- DVD cover
- Directed by: R. Suresh Varma
- Written by: R. Suresh Varma Marudhuri Raja (dialogues)
- Produced by: Y. Suresh
- Starring: Srikanth Vadde Naveen Sridevi
- Cinematography: Bhoopathy
- Edited by: Gautham Raju
- Music by: Chakri
- Production company: Viswak Movies
- Release date: 8 December 2006;
- Country: India
- Language: Telugu

= Aadi Lakshmi =

Aadi Lakshmi is a 2006 Indian Telugu language romantic thriller film directed by R. Suresh Varma.
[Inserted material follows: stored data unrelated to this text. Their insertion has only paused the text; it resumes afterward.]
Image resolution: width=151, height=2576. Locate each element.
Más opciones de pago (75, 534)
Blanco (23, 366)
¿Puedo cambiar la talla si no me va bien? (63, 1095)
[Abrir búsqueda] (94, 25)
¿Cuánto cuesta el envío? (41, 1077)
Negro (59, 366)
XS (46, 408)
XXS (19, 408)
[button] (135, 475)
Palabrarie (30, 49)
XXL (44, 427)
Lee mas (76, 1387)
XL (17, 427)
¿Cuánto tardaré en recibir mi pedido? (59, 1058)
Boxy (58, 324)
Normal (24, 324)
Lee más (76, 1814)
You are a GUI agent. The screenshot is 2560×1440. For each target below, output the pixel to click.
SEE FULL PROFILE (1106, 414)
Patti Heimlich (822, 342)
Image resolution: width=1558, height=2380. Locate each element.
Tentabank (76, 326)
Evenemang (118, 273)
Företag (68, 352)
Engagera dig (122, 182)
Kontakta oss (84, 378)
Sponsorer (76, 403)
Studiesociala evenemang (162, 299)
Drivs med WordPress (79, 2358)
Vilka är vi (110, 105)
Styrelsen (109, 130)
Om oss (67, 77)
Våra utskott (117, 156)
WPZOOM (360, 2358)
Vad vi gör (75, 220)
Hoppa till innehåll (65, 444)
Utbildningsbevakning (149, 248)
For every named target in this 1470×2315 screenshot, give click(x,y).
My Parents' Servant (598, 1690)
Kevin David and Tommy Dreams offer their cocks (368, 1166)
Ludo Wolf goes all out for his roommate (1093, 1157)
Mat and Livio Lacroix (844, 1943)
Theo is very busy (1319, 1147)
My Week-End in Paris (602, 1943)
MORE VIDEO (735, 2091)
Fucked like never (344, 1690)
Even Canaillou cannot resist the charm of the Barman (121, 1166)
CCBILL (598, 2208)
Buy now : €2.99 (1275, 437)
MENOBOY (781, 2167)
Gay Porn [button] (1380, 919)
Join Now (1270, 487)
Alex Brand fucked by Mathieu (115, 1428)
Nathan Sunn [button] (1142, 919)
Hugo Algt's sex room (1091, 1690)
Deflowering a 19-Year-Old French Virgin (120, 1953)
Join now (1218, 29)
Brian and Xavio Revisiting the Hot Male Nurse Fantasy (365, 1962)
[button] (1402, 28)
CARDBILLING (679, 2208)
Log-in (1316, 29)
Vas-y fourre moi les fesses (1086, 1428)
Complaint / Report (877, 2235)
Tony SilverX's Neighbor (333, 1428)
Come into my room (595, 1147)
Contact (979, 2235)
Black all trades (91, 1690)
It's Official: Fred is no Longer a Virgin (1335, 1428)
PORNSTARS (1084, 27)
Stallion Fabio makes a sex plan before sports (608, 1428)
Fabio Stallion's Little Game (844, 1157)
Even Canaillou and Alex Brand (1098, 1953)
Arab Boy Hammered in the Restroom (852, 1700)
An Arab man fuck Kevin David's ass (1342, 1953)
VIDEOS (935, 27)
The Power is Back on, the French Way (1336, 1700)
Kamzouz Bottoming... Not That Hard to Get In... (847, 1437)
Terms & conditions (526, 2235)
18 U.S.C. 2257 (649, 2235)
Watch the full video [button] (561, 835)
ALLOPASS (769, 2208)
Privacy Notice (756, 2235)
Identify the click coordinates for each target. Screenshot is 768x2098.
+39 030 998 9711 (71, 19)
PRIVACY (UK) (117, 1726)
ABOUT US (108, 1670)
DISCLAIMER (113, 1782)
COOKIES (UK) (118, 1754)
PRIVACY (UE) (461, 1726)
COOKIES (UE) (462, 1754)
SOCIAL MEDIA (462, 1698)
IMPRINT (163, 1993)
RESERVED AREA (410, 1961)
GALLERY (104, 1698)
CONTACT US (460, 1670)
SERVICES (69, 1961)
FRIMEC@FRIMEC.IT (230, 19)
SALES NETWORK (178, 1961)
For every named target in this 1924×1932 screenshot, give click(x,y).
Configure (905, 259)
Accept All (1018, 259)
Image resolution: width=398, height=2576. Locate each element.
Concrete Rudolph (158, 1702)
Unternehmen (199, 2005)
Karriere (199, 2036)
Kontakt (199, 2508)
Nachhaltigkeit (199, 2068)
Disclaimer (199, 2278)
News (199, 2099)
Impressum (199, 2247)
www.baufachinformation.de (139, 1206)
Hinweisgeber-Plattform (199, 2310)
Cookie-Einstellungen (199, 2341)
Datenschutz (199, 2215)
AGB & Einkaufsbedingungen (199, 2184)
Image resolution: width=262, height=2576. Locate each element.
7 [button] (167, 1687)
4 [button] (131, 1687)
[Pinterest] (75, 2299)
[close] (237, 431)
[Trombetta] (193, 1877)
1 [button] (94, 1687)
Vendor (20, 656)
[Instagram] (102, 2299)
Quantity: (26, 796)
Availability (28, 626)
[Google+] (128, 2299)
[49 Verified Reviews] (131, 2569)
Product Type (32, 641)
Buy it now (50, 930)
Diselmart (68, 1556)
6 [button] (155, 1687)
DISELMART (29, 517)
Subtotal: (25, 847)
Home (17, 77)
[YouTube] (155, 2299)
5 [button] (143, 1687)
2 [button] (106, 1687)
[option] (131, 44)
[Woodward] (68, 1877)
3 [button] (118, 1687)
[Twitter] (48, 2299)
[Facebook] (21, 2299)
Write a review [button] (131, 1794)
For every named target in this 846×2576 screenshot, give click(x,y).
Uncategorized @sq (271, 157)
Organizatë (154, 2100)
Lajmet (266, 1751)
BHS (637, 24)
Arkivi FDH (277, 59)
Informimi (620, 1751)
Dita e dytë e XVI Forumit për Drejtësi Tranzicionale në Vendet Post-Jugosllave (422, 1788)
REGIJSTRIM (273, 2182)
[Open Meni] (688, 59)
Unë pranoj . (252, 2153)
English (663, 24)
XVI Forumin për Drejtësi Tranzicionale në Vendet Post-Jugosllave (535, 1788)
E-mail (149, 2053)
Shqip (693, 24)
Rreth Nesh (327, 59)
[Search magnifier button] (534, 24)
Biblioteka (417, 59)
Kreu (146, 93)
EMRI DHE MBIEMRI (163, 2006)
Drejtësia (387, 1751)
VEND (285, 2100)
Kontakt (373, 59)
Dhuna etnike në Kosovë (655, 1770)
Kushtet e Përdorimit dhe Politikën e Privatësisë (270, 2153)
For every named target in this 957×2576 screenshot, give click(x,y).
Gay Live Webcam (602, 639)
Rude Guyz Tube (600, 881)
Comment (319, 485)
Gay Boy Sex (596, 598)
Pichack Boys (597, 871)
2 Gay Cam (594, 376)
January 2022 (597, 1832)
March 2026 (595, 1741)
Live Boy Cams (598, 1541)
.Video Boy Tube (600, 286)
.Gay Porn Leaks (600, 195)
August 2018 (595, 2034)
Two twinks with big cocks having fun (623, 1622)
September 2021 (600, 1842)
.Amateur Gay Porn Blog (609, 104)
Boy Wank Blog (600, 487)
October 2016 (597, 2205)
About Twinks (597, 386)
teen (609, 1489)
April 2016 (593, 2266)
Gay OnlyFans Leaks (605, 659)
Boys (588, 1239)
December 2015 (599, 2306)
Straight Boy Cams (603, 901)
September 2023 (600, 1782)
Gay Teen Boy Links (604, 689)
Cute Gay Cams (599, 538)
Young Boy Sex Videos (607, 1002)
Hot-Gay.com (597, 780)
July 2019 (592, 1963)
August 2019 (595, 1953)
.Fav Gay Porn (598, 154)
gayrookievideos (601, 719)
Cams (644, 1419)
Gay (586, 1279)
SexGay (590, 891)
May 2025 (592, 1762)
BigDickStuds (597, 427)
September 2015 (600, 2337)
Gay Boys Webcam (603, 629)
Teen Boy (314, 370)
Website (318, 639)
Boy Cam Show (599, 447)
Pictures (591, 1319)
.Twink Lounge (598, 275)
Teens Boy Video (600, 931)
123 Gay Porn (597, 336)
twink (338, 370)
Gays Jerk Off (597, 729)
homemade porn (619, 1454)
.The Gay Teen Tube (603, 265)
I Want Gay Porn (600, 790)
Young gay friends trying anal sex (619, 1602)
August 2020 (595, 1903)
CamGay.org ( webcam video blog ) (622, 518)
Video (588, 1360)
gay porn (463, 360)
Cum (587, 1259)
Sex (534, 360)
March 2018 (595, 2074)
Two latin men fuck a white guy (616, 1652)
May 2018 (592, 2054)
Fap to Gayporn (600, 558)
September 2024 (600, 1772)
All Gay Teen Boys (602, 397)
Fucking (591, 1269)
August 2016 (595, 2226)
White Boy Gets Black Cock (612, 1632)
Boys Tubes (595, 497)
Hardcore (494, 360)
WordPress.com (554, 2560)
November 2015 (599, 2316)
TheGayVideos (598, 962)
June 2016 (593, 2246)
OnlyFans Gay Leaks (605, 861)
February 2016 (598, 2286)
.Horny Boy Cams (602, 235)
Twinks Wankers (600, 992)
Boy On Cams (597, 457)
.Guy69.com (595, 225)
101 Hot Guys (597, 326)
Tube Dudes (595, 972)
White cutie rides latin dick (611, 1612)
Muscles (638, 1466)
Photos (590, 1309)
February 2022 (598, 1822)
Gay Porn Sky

It starred Srikanth, Vadde Naveen and Sridevi. The film is a remake of the Hindi film Deewangee (2002).

== Cast ==

- Srikanth as Aadi / Shankar
- Vadde Naveen as Lakshmi Prasad
- Sridevi as Surekha
- Poornima as Poornima
- Babloo Prithiveeraj
- Sudha as Lakshmi Prasad
- Nutan Prasad as Judge
- Mallikarjuna Rao as Malli
- Naramalli Sivaprasad
- Sivaji Raja as police inspector
- Ali
- Uttej as police constable
- Abhinayasri as police inspector
- Jenny as doctor
- Vijaya Ranga Raju as doctor
- Raghunatha Reddy
- Kadambari Kiran
- Sana
- Raghu Babu
- Lakshmipati
- Tirupathi Prakash
- Chakri (Cameo appearance)

== Production ==
The film is directed by R. V. Suresh, who previously directed Sivayya and Manasichi Choodu with Vadde Naveen under the name of Suresh Varma. The hospital scenes were shot at the Nanakramguda Cine Village, Hyderabad and the climax was shot at the Stock Market in Somajiguda, Hyderabad.

== Soundtrack ==
The music is composed by Chakri.
- "Love U Lolly Pop" – Chakri, Kousalya
- "Naa Cell Phone" – Kousalya, Ravi Verma
- "Intakalamu" – Venu, Sudha
- "Dole Dole" – Ranjith, Suchitra
- "Rojuko Muddu" – Shreya Ghoshal
- "Jil Jil Prema" – Vedala Hemachandra, Kousalya

== Reception ==
Kishore from Nowrunning opined that "The plot is good. But possessiveness of Srikanth could have been shown more vividly. There are a few loose ends like Vadde Naveen getting away from an accident scratch free. He [sic] climax could have been made more interesting". Film critic B. Anuradha opined that "His [R. V. Suresh's] disjointed and repetitive screenplay dilutes the interesting point, over which he perhaps wanted to provoke a discussion" but praised Srikanth's performance.